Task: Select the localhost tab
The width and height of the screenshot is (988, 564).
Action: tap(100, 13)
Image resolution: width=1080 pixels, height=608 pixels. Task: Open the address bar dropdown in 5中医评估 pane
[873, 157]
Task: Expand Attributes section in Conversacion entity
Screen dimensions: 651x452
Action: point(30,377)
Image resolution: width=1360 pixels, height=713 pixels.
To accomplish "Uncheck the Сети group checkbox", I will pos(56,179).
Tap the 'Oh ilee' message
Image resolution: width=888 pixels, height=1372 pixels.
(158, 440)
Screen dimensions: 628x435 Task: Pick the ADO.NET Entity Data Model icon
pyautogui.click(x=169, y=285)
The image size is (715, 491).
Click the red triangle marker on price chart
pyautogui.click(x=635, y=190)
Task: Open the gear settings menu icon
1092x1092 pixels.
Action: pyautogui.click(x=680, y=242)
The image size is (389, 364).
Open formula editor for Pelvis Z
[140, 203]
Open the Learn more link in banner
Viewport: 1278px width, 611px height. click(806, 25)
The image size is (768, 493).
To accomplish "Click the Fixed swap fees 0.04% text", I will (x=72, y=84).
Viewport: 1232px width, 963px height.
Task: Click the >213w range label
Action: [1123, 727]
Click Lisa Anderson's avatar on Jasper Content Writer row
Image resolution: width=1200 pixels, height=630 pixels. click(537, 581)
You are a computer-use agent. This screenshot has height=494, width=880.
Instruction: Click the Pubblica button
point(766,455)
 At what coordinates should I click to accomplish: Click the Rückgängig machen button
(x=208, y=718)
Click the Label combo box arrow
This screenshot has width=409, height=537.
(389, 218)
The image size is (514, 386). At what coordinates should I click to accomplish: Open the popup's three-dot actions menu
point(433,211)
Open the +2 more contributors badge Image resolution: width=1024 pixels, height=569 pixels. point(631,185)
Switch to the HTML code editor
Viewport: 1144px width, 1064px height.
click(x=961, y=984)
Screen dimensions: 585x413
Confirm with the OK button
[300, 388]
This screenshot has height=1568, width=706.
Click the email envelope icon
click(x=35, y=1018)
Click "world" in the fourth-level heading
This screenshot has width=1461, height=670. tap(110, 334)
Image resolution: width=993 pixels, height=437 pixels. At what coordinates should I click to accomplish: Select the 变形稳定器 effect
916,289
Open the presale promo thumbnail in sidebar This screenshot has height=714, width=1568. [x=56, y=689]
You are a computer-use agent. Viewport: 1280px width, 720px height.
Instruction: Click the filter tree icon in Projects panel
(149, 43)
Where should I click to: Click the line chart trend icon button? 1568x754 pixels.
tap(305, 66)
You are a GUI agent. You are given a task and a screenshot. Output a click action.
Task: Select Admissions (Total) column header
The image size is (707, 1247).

================

* Aim of the task *
Copy range, inclusive: the line holding "1092x1092 pixels." to the line holding "Open the presale". Reproduce exactly those lines of the records above and no others.

* Result below *
1092x1092 pixels.
Action: pyautogui.click(x=680, y=242)
The image size is (389, 364).
Open formula editor for Pelvis Z
[140, 203]
Open the Learn more link in banner
Viewport: 1278px width, 611px height. click(806, 25)
The image size is (768, 493).
To accomplish "Click the Fixed swap fees 0.04% text", I will (x=72, y=84).
Viewport: 1232px width, 963px height.
Task: Click the >213w range label
Action: [1123, 727]
Click Lisa Anderson's avatar on Jasper Content Writer row
Image resolution: width=1200 pixels, height=630 pixels. click(537, 581)
You are a computer-use agent. This screenshot has height=494, width=880.
Instruction: Click the Pubblica button
point(766,455)
 At what coordinates should I click to accomplish: Click the Rückgängig machen button
(x=208, y=718)
Click the Label combo box arrow
This screenshot has width=409, height=537.
(389, 218)
The image size is (514, 386). At what coordinates should I click to accomplish: Open the popup's three-dot actions menu
point(433,211)
Open the +2 more contributors badge Image resolution: width=1024 pixels, height=569 pixels. point(631,185)
Switch to the HTML code editor
Viewport: 1144px width, 1064px height.
click(x=961, y=984)
Screen dimensions: 585x413
Confirm with the OK button
[300, 388]
This screenshot has height=1568, width=706.
Click the email envelope icon
click(x=35, y=1018)
Click "world" in the fourth-level heading
This screenshot has width=1461, height=670. tap(110, 334)
Image resolution: width=993 pixels, height=437 pixels. At what coordinates should I click to accomplish: Select the 变形稳定器 effect
916,289
Open the presale promo thumbnail in sidebar This screenshot has height=714, width=1568. [x=56, y=689]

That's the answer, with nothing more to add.